• AIM
Copy every line below, from the one containing "CONTACT (1099, 1204)" down to the one containing "TOP (714, 42)", keeping both of those lines.

• Dataset records
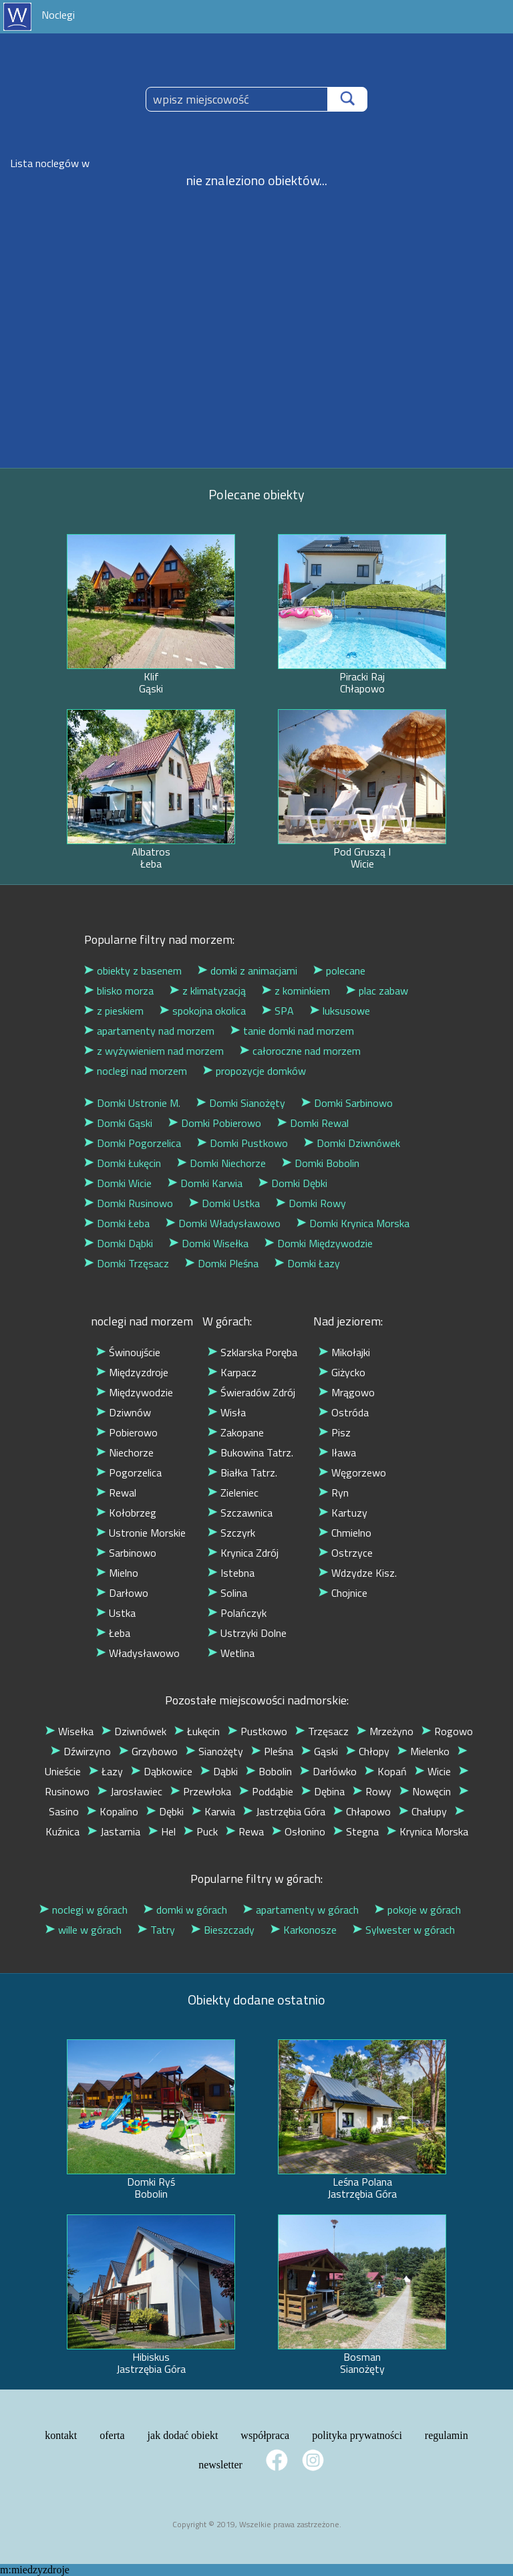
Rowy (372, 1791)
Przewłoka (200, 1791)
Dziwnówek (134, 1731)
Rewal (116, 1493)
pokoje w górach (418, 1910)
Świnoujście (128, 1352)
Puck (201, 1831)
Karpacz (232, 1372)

---

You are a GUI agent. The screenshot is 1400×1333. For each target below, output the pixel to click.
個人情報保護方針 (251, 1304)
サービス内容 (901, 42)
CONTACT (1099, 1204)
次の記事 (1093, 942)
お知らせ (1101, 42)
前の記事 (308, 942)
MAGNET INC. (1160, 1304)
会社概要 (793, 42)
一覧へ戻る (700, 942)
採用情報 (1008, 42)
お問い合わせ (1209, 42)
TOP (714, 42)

• SOLUTION BELOW
CONTACT (1099, 1204)
次の記事 (1093, 942)
お知らせ (1101, 42)
前の記事 (308, 942)
MAGNET INC. (1160, 1304)
会社概要 (793, 42)
一覧へ戻る (700, 942)
採用情報 (1008, 42)
お問い合わせ (1209, 42)
TOP (714, 42)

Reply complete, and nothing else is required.